Before you accuse me of being ageist, I work with a large bunch of under 25s, and while they may be friendly and personable, they are simply not very good workers. And smartphones etc are totally banned at my work, so they all complain about that very day. If they were not banned, the company would not be able to get any work at all out of most of them, as they would have their face in the phone all day long, totally oblivious to things around them, like dangerous machinery, forklifts etc - they are actually hazardous to themselves and others who have to work with them, and should be banned at our work, but this drives the younger workers absolutely crazy, like junkies who can't get their fix.

gaw said...

I guess I am lucky, living far out in the sticks, never had anyone "come to the door" here, except a couple lost tourists and or 2 Bible thumpers trying to get to me read the Watchtower magazines they shove at you.

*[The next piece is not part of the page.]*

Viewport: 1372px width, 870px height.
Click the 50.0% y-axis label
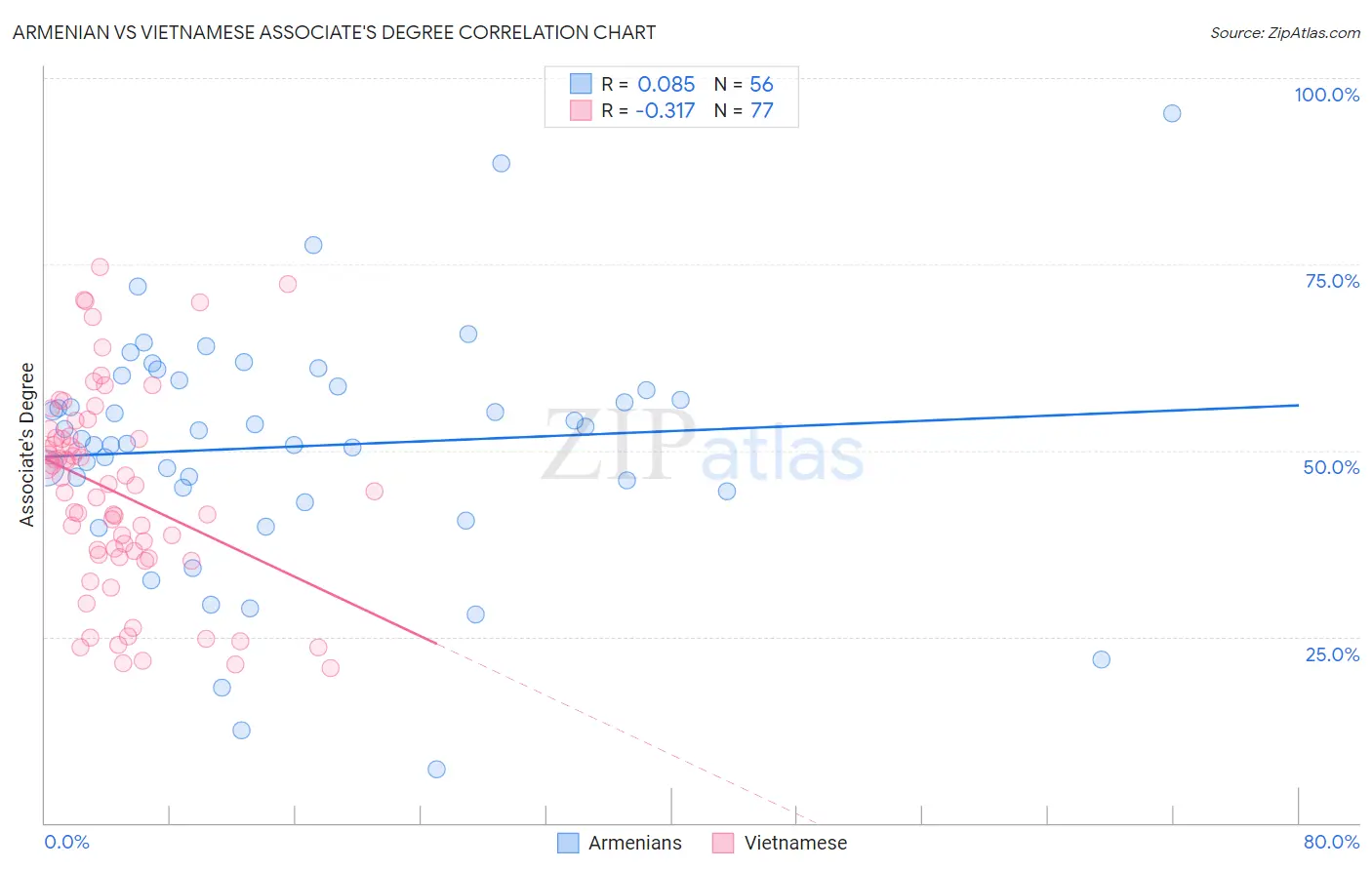[x=1331, y=467]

But I'm with Mammoth, that "tree trimmer" was probably just casing the joint, and he would likely rather you did not answer the door, giving him the green light to break in.

That's where having large menacing dogs would be good, no self-respecting burglar would want to risk getting his posterior chewed off, when he can move on down the road to another house that does not have one.

The shotgun at the door is good too, but they might call the cops and say you threatened them with it, and you would get arrested. A barking dog has no such risk.

Queenbee said...

Thank you for the input on the diamonds. A pink Diamond was what I had in mind. I will watch the auction more likely than bid. I have two dogs who go bananas when the doorbell rings or someone knocks on the door so I think I am safe without the shotgun. I find in Orlando that tree cutters looking for a quick buck are common and not casing the joint.

Jehovah's Witness are like a stray cat. If you give them attention and are polite they will target you and continually come back. I was nice to them a few times and then I got annoyed. One even wrote me a letter after I didn't answer the door twice. I just didn't want to be bothered any more and I cannot be converted or convinced. Is it a coincidence that 99% are black?

As for the kids and their cell phones you are spot on. I need say no more.